**What the task asks**
Set down exactly the lines of the listing below, please, beginning with the first and ending with the line that holds "Task: Open the FX Favorites menu".
[Provided entries — start]
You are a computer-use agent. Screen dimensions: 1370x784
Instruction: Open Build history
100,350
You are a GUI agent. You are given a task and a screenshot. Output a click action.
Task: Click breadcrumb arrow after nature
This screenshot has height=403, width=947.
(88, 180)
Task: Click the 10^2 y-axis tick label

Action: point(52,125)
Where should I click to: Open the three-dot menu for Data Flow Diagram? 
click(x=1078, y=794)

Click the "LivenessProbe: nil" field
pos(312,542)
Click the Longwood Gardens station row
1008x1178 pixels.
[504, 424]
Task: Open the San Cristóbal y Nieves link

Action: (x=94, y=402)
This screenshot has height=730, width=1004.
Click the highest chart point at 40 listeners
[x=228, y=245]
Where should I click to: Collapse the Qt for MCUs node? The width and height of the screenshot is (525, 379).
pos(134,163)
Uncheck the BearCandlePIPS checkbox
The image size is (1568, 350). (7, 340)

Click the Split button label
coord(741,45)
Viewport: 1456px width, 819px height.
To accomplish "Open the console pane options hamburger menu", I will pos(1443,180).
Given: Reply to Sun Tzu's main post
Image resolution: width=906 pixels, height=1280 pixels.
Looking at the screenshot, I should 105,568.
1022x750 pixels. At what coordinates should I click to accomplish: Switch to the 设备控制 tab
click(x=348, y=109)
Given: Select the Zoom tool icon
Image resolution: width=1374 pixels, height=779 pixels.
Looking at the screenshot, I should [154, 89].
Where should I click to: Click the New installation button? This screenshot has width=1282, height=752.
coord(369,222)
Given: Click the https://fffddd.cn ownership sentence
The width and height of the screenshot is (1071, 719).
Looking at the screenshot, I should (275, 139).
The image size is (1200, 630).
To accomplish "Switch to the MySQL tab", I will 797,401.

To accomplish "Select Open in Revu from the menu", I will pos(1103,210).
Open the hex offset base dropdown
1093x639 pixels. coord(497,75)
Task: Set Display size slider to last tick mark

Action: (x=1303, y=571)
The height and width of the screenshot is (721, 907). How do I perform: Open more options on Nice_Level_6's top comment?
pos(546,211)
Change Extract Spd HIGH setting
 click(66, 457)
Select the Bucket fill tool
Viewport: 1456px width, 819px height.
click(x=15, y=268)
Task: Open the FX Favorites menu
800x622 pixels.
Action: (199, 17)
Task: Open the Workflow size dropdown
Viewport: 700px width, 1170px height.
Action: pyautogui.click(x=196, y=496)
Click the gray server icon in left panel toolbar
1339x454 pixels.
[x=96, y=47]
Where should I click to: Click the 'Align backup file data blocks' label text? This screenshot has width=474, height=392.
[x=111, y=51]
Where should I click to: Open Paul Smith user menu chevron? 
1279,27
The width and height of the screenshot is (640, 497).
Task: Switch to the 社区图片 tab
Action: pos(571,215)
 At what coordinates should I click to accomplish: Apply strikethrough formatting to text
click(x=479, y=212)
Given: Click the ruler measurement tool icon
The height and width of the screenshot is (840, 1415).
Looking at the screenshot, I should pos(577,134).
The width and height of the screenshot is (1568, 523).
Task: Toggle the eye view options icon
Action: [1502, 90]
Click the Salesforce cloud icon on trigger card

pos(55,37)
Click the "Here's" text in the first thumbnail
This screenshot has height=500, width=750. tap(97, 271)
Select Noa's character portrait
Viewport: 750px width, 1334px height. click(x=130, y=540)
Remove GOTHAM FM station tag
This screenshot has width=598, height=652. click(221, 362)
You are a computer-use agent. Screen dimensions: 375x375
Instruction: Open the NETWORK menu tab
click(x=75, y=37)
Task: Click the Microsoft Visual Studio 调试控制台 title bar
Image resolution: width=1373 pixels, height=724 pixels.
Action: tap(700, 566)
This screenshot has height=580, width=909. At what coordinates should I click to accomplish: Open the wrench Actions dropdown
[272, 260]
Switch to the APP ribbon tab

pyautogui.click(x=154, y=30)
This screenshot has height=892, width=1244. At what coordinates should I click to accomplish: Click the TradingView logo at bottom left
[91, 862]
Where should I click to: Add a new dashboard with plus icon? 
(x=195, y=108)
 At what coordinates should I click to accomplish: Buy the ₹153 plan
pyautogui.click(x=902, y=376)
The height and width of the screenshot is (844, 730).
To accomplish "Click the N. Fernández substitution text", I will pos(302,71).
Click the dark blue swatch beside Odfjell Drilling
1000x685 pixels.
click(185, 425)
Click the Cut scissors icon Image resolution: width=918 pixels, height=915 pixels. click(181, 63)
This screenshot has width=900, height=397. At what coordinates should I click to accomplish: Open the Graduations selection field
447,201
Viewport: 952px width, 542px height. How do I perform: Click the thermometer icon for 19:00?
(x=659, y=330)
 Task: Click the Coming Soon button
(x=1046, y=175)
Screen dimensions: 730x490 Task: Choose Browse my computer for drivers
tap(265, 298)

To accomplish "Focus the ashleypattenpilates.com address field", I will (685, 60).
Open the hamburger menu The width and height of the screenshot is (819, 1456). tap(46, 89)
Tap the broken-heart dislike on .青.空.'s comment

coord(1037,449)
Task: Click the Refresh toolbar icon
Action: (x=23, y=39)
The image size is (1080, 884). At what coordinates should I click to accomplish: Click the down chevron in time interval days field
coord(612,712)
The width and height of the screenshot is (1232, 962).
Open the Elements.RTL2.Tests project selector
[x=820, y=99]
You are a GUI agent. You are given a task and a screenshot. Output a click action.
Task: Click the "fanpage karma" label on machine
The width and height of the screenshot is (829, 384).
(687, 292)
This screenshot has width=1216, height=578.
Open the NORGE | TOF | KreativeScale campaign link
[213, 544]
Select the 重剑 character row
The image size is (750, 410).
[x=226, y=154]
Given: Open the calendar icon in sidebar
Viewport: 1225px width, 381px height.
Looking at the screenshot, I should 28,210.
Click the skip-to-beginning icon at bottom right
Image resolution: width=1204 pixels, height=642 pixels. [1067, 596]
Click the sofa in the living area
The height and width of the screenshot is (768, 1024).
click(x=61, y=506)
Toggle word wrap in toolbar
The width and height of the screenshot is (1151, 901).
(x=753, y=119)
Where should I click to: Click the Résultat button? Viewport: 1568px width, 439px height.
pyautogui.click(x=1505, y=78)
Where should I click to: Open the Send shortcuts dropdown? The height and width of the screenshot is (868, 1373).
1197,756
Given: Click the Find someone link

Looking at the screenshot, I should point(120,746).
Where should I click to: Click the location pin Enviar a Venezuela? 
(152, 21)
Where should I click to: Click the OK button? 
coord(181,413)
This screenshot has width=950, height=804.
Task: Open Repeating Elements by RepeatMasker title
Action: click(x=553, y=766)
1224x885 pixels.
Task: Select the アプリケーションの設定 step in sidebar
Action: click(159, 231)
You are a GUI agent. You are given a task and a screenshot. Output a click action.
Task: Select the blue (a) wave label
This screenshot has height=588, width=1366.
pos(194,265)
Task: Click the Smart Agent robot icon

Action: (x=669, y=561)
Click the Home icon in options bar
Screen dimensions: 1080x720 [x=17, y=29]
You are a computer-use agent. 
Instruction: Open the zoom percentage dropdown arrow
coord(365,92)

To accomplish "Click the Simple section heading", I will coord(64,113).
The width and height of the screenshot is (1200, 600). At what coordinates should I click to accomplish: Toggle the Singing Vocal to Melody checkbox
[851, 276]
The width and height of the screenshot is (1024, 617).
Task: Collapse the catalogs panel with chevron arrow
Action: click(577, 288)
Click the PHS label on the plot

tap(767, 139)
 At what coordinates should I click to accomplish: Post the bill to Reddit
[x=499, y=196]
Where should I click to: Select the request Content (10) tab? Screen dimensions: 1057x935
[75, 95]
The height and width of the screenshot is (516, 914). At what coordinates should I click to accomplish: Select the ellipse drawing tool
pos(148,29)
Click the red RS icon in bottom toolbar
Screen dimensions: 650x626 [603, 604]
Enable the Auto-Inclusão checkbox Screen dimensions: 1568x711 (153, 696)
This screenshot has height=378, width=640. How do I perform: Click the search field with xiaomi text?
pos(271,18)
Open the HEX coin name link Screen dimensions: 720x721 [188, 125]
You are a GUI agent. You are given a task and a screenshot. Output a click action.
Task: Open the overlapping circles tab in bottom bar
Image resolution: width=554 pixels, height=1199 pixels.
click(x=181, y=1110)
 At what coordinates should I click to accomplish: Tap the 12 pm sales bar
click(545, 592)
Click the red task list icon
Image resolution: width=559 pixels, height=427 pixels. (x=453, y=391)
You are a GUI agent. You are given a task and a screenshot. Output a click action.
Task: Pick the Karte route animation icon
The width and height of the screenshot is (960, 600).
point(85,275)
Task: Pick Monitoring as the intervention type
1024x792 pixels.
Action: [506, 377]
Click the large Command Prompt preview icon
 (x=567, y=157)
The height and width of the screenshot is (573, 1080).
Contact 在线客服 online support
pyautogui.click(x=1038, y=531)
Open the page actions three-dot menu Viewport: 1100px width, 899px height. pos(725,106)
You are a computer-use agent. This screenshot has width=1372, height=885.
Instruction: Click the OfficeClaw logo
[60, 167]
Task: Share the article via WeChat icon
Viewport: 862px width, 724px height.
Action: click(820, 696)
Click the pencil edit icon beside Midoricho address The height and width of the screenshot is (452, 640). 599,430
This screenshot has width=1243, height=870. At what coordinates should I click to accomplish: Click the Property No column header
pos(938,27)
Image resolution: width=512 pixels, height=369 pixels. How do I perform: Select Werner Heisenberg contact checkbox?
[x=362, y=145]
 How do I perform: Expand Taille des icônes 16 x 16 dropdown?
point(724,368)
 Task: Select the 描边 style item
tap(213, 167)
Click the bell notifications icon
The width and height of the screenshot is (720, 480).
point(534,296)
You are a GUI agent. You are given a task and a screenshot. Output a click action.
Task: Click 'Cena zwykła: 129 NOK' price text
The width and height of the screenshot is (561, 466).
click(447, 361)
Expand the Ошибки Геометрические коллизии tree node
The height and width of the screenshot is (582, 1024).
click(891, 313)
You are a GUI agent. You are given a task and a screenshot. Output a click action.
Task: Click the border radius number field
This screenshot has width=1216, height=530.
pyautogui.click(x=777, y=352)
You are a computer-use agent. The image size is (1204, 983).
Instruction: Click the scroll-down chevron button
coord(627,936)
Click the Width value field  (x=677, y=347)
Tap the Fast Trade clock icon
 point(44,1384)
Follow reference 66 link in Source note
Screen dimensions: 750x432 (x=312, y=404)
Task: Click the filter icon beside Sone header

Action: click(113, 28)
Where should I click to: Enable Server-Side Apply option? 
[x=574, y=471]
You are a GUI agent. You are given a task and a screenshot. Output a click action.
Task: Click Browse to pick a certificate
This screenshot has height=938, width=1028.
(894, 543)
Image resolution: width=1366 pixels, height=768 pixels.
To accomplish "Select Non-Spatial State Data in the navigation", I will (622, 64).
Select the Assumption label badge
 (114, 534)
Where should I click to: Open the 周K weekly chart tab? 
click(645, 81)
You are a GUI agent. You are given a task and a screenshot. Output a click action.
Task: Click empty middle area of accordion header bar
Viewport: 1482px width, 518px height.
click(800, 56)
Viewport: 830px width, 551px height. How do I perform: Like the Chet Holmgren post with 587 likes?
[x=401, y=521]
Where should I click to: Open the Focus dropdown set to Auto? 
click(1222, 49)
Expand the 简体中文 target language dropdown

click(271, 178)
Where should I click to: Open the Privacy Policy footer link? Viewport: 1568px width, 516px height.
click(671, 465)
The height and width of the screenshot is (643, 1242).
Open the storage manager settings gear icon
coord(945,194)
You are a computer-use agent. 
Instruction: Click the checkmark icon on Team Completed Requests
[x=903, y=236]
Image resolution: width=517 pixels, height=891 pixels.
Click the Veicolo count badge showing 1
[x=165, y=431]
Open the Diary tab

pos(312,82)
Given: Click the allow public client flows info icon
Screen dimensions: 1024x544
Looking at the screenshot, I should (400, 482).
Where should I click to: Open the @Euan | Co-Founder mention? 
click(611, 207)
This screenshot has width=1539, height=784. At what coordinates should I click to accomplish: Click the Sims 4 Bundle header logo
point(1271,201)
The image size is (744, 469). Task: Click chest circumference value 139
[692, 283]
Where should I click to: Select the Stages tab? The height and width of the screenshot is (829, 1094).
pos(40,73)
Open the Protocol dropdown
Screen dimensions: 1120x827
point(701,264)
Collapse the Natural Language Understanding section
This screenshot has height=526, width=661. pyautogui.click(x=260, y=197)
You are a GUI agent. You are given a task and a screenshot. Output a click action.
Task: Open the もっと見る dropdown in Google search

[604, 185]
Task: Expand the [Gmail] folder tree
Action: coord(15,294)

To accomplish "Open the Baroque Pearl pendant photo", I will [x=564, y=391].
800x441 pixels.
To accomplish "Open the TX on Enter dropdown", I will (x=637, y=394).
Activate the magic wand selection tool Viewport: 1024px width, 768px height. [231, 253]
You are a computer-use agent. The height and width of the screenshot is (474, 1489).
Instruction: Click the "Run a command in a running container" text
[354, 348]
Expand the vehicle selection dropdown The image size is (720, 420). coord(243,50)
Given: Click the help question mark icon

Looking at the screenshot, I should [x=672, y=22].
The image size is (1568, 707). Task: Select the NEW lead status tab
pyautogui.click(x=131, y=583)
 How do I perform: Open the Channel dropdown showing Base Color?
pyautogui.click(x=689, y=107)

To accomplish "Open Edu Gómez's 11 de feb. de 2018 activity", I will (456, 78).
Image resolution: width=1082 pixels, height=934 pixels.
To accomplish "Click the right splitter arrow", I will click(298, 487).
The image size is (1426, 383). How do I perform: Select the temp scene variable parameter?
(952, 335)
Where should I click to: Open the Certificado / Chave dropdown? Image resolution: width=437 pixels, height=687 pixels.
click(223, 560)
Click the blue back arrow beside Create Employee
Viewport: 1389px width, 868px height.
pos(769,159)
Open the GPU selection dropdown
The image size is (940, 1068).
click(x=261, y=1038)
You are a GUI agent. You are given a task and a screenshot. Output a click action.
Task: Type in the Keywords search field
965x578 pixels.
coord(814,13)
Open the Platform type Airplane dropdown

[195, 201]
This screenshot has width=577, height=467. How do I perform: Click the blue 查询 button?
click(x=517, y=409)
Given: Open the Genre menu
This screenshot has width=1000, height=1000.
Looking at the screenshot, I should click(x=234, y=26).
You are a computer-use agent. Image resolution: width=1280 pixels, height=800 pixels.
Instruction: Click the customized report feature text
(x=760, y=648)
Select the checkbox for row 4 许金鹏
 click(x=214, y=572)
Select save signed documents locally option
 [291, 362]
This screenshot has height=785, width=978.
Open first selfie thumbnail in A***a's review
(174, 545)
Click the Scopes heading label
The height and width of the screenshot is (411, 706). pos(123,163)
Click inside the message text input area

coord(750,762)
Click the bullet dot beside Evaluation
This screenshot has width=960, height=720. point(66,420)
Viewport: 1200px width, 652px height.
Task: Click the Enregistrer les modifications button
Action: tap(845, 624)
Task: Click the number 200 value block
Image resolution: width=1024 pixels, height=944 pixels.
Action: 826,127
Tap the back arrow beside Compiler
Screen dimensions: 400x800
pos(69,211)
[Provided entries — finish]
**Exercise response**
You are a computer-use agent. Screen dimensions: 1370x784
Instruction: Open Build history
100,350
You are a GUI agent. You are given a task and a screenshot. Output a click action.
Task: Click breadcrumb arrow after nature
This screenshot has height=403, width=947.
(88, 180)
Task: Click the 10^2 y-axis tick label

Action: point(52,125)
Where should I click to: Open the three-dot menu for Data Flow Diagram? 
click(x=1078, y=794)

Click the "LivenessProbe: nil" field
pos(312,542)
Click the Longwood Gardens station row
1008x1178 pixels.
[504, 424]
Task: Open the San Cristóbal y Nieves link

Action: (x=94, y=402)
This screenshot has height=730, width=1004.
Click the highest chart point at 40 listeners
[x=228, y=245]
Where should I click to: Collapse the Qt for MCUs node? The width and height of the screenshot is (525, 379).
pos(134,163)
Uncheck the BearCandlePIPS checkbox
The image size is (1568, 350). (7, 340)

Click the Split button label
coord(741,45)
Viewport: 1456px width, 819px height.
To accomplish "Open the console pane options hamburger menu", I will pos(1443,180).
Given: Reply to Sun Tzu's main post
Image resolution: width=906 pixels, height=1280 pixels.
Looking at the screenshot, I should 105,568.
1022x750 pixels. At what coordinates should I click to accomplish: Switch to the 设备控制 tab
click(x=348, y=109)
Given: Select the Zoom tool icon
Image resolution: width=1374 pixels, height=779 pixels.
Looking at the screenshot, I should [154, 89].
Where should I click to: Click the New installation button? This screenshot has width=1282, height=752.
coord(369,222)
Given: Click the https://fffddd.cn ownership sentence
The width and height of the screenshot is (1071, 719).
Looking at the screenshot, I should (275, 139).
The image size is (1200, 630).
To accomplish "Switch to the MySQL tab", I will 797,401.

To accomplish "Select Open in Revu from the menu", I will pos(1103,210).
Open the hex offset base dropdown
1093x639 pixels. coord(497,75)
Task: Set Display size slider to last tick mark

Action: (x=1303, y=571)
The height and width of the screenshot is (721, 907). How do I perform: Open more options on Nice_Level_6's top comment?
pos(546,211)
Change Extract Spd HIGH setting
 click(66, 457)
Select the Bucket fill tool
Viewport: 1456px width, 819px height.
click(x=15, y=268)
Task: Open the FX Favorites menu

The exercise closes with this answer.